In which the actor talks of the theatre gods, his surreal experience at a Jerzy Grotowski workshop in Wroclaw, his abiding insecurities, how he can never quite face down all his demons; fearlessly disses his fellow actors (flakes, he calls them once) directors and producers (mountebanks, he calls them once), turns a clear and unusually hard gaze upon his own father, reveals his instant dislike for people who come seeking autographs at inconvenient moments, his intense hunger to act, how he believes that the only magic that happens in this world happens on the stage(films take you captive..but theatre takes you into a world where your imagination is stimulated), how film awards are akin to an orgy of mutual jerking off, relates the sheer addiction of performing to please an audience, looks back at life back when there was no relentless TV coverage of every fart, burp, nose-pick by actors; terms some of the films he has done pure cat vomit, the farce that auditioning for `Gandhi` turned out to be, how he was able to take at the flood the arthouse cinema movement, and a whole host of related matters.

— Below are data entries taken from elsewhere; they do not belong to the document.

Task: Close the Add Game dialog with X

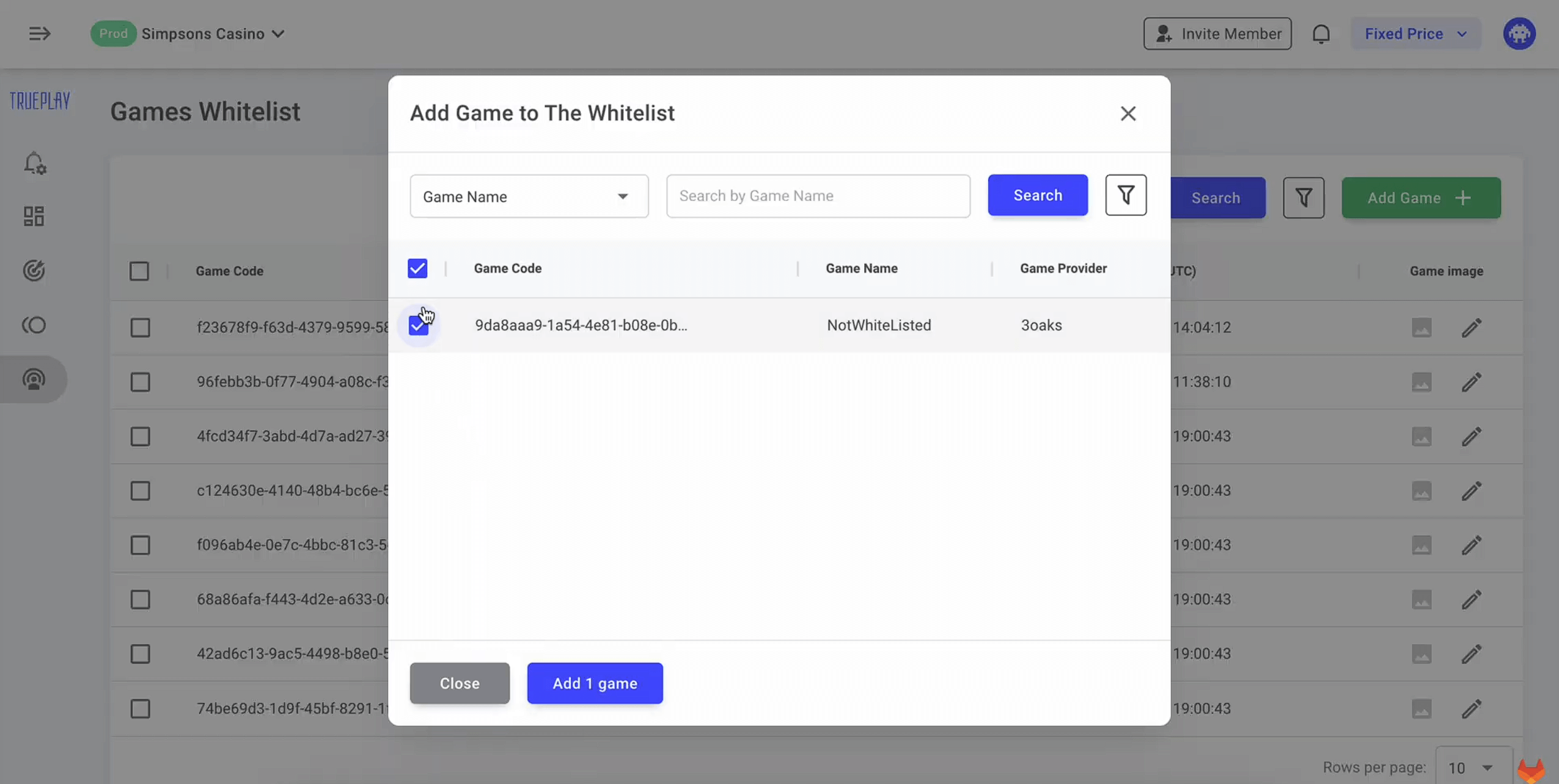Action: click(x=1128, y=114)
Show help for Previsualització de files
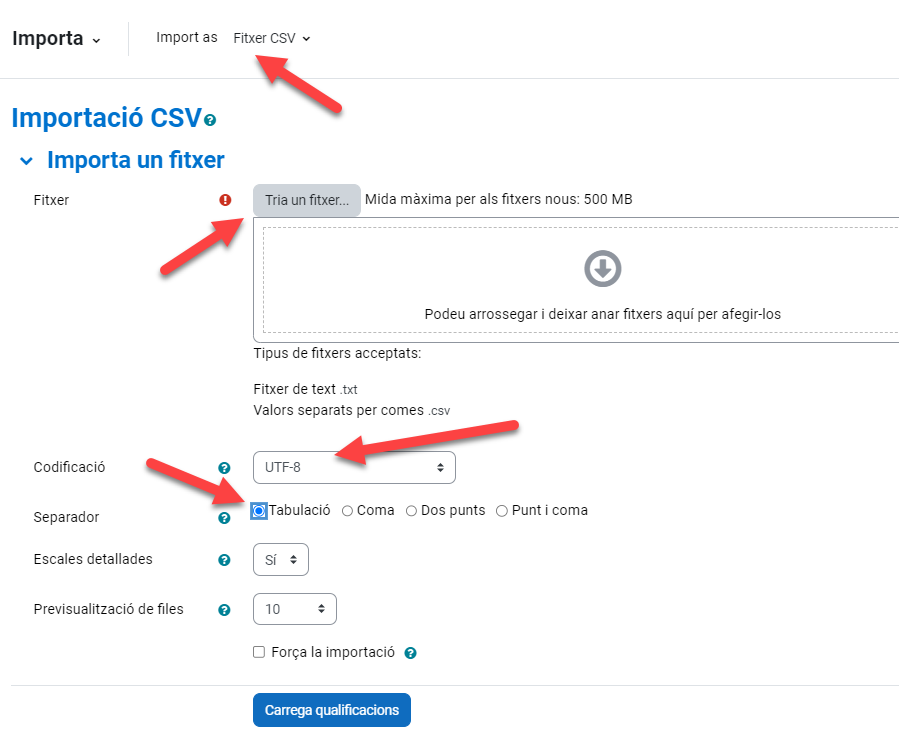Screen dimensions: 899x730 pos(225,610)
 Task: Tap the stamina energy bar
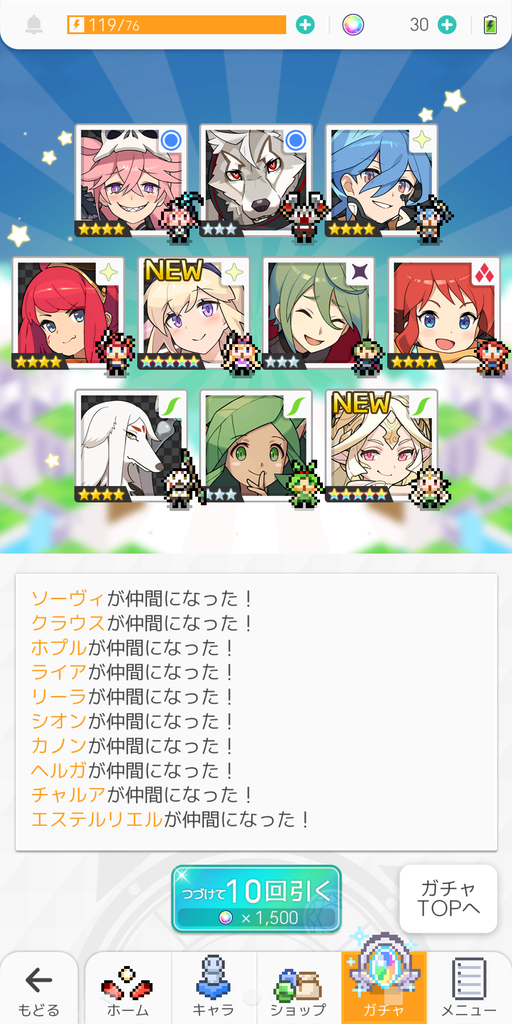coord(177,25)
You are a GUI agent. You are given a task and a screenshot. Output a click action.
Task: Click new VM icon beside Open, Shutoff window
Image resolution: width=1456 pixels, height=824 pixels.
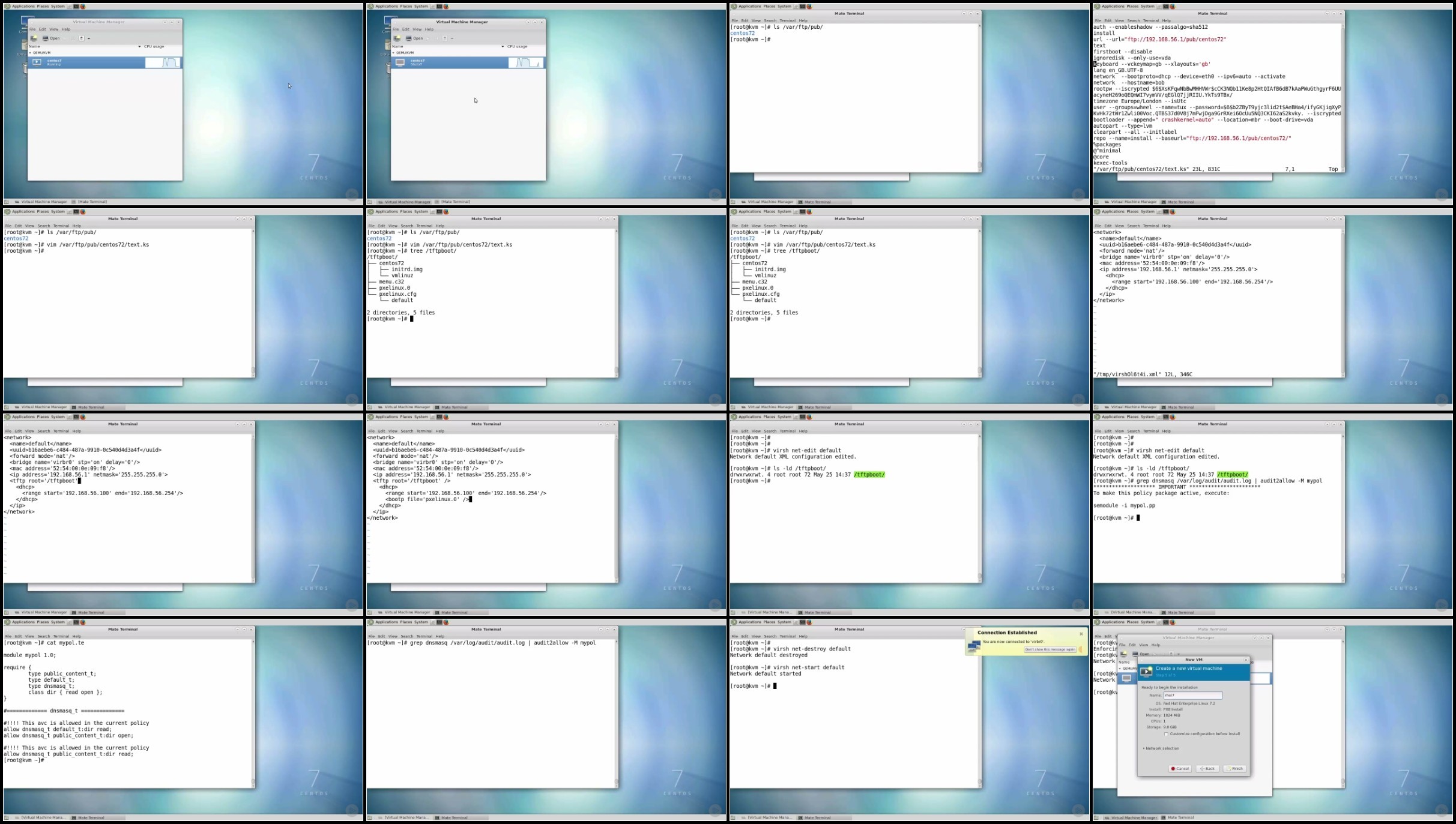click(x=397, y=38)
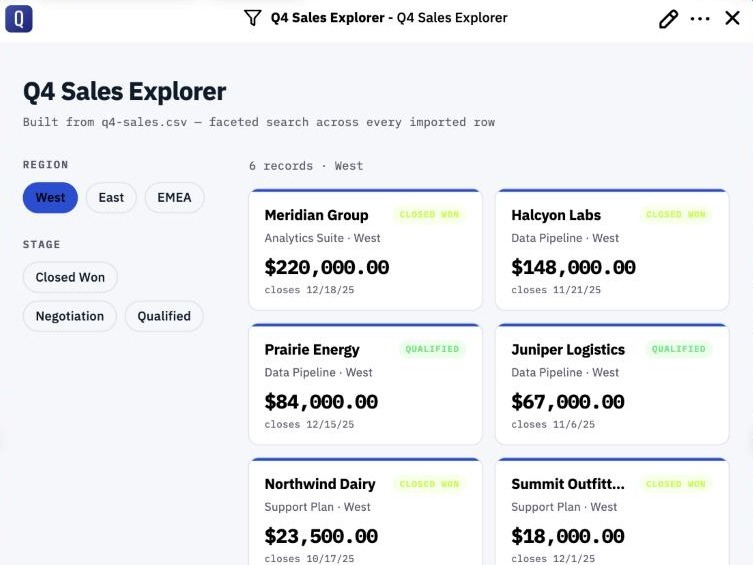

This is totally Naseeruddin Shah`s voice, and to that end, there is very adept editing work involved. It is an irascible, intelligent, ambitious and almost always dissatisfied voice. He employs wry humour to start with, like when he mentions the `utterly unmemorable` films he has done, and how a director mutters about his `lack of face,` how he had to fiddle with the drawstring of Hema Malini`s blouse for a scene immediately after meeting her for the first time, how he felt that if Edward G Robinson and Mel Ferrer could succeed without being handsome, so could he; how he just can’t dance around a tree because a tree can’t make its partner look good.

The equable nature of that humour evaporates soon enough and a distinct note of contempt creeps in but doesn’t turn malevolent.

There is such a fluidity of language, of expression, the reader just has to rejoice. He describes a heart jiving joyously, the wonderment of being onstage (akin to being inside a mother`s womb, warm, safe, comfortable), an acting workshop in an obscure jungle in Poland, as also a paean to what he says is the best thing to have happened to him, his wife Ratna Pathak Shah.

Somewhere in the book, Shah describes himself as unremarkable, unattractive, unintelligent, unfriendly. Not true at all but conforming to the self-deprecatory tone he has adopted all through.

This is a man who has been disappointed by many things, by many people in his life, by all the times he has not landed the roles he aimed for, and he covers that disappointment with sardonic cockiness. Also, it takes guts to portray oneself warts and all, especially when the overall picture could well turn out to be that of a less than likeable man.

Do read this book, it`s a fun read, a fun ride. Let`s hope Shah gets down to writing the sequel sometime in life.